┌──

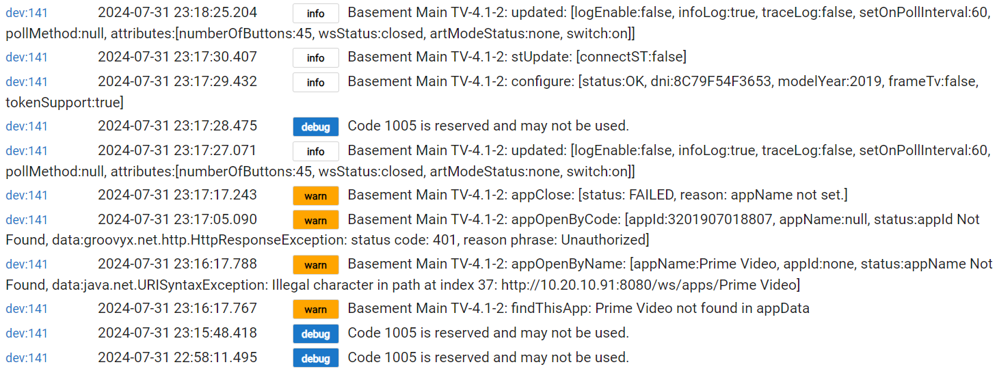
Task: Open dev:141 link for appOpenByName warning
Action: click(27, 264)
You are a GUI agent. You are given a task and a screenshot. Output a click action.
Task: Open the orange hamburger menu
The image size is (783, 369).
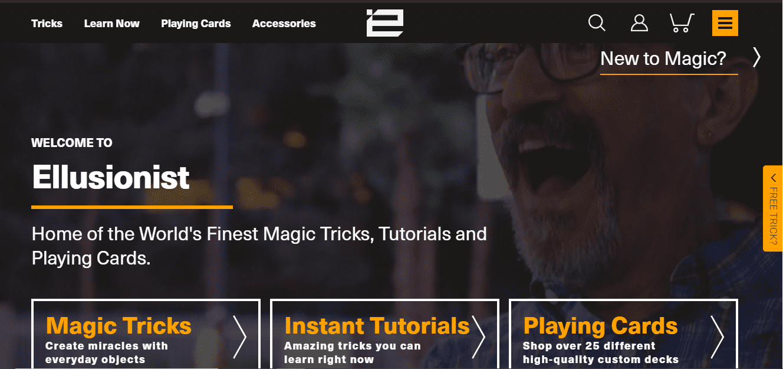725,23
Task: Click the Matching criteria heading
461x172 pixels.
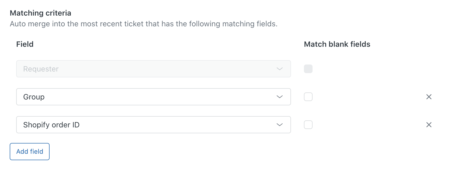Action: (x=40, y=13)
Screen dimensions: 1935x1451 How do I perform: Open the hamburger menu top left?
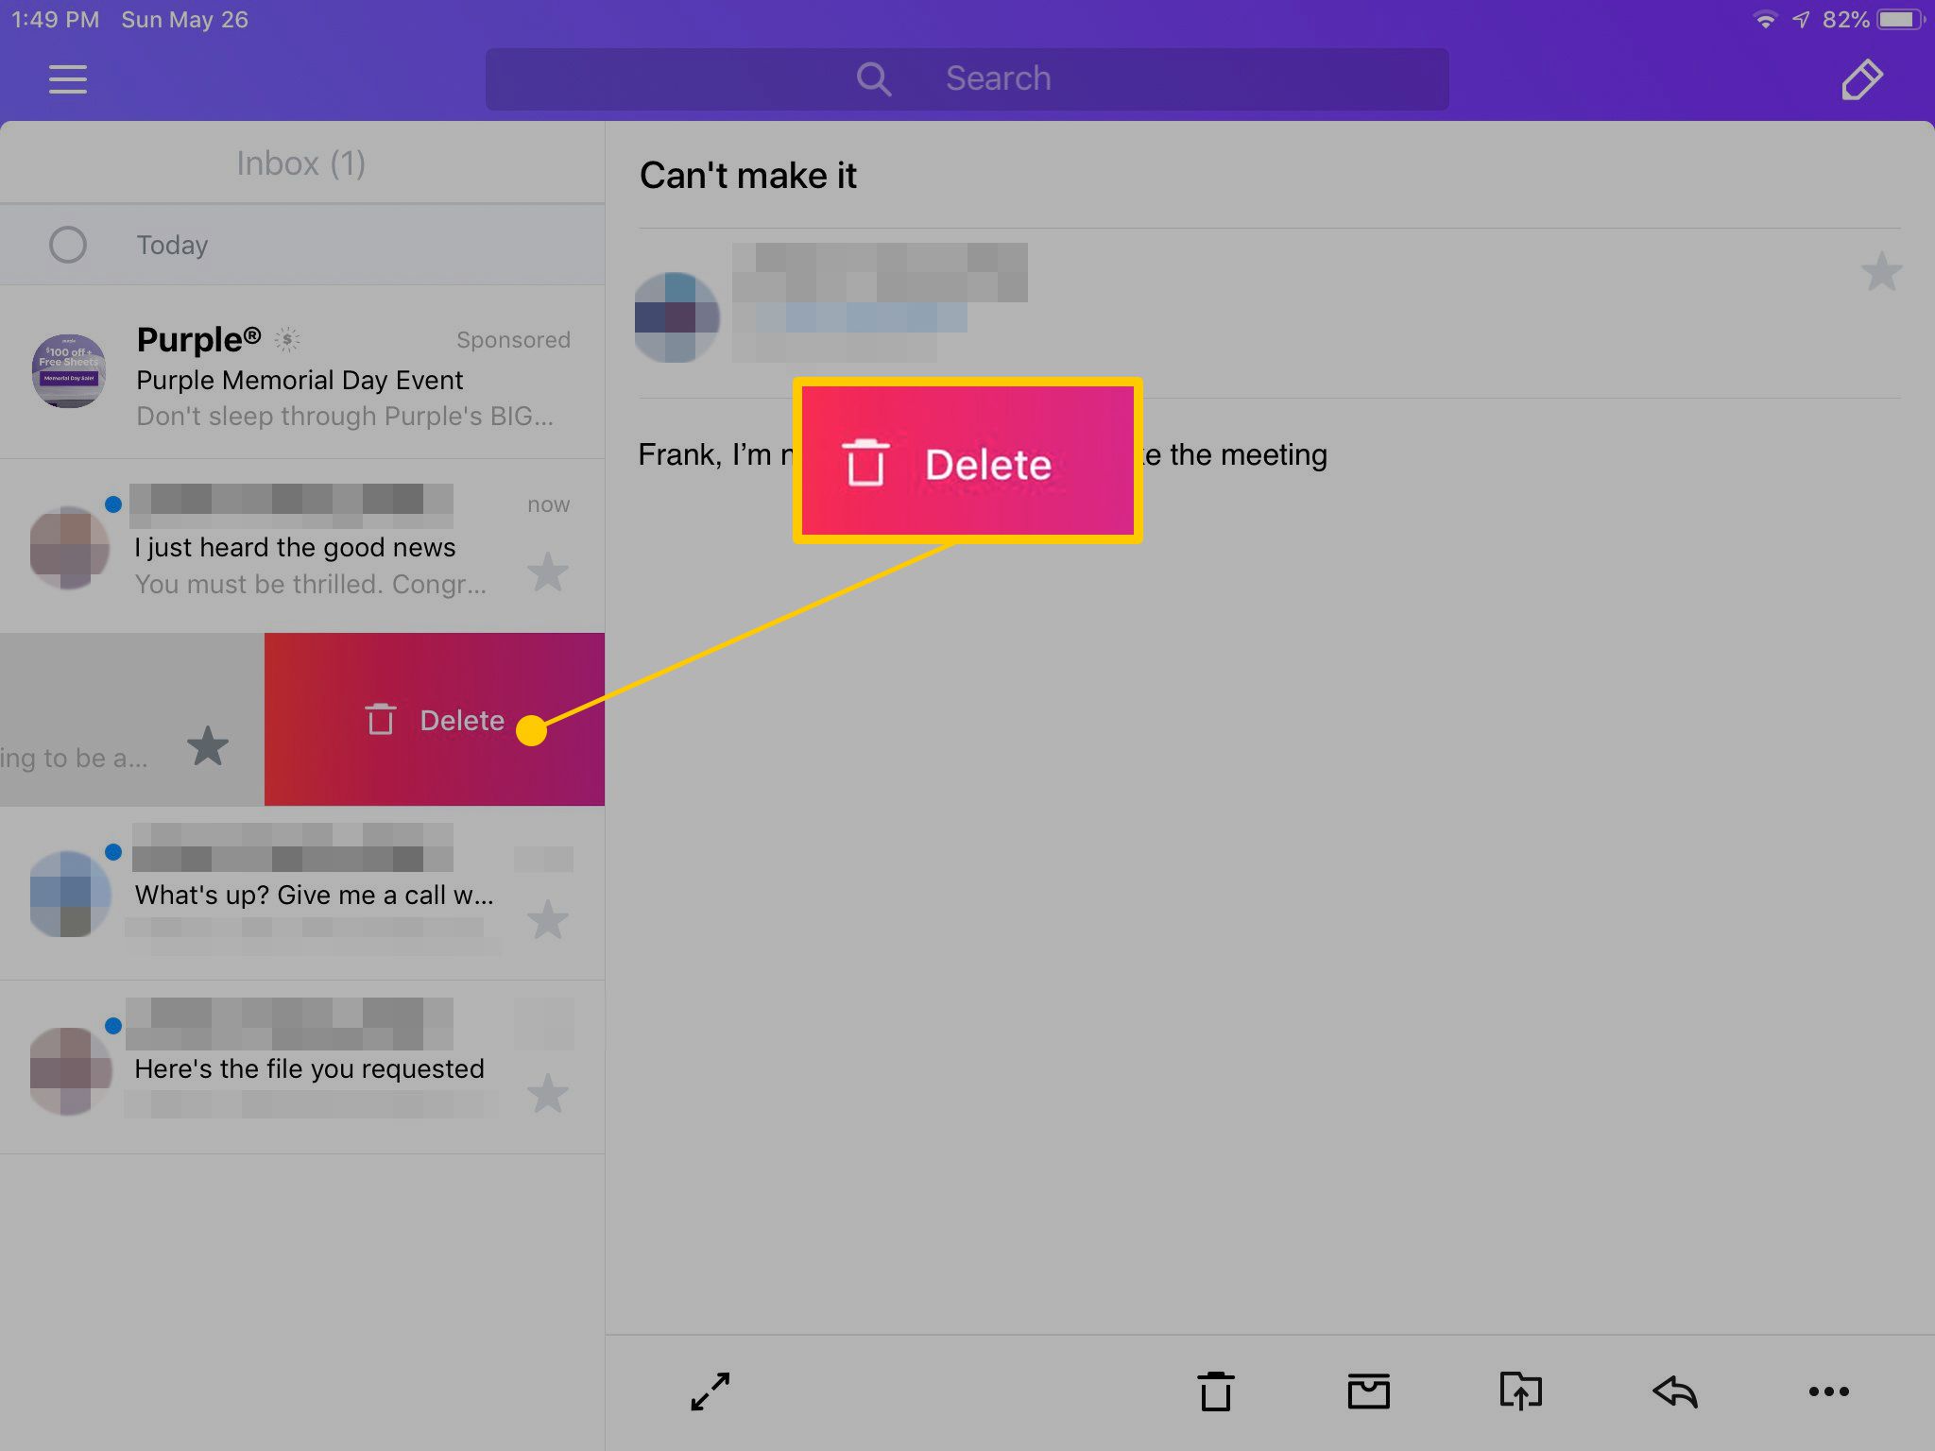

└──

- **WORK TO BE COMPLETED**: Print exactly, and only, the lines from the line containing "You are a GUI" to the last line of the material above, with every picture left out.

- **RESPONSE AREA**:
You are a GUI agent. You are given a task and a screenshot. Output a click action.
Task: Open the orange hamburger menu
The image size is (783, 369).
725,23
Task: Click the Matching criteria heading
461x172 pixels.
Action: (x=40, y=13)
Screen dimensions: 1935x1451 How do I perform: Open the hamburger menu top left?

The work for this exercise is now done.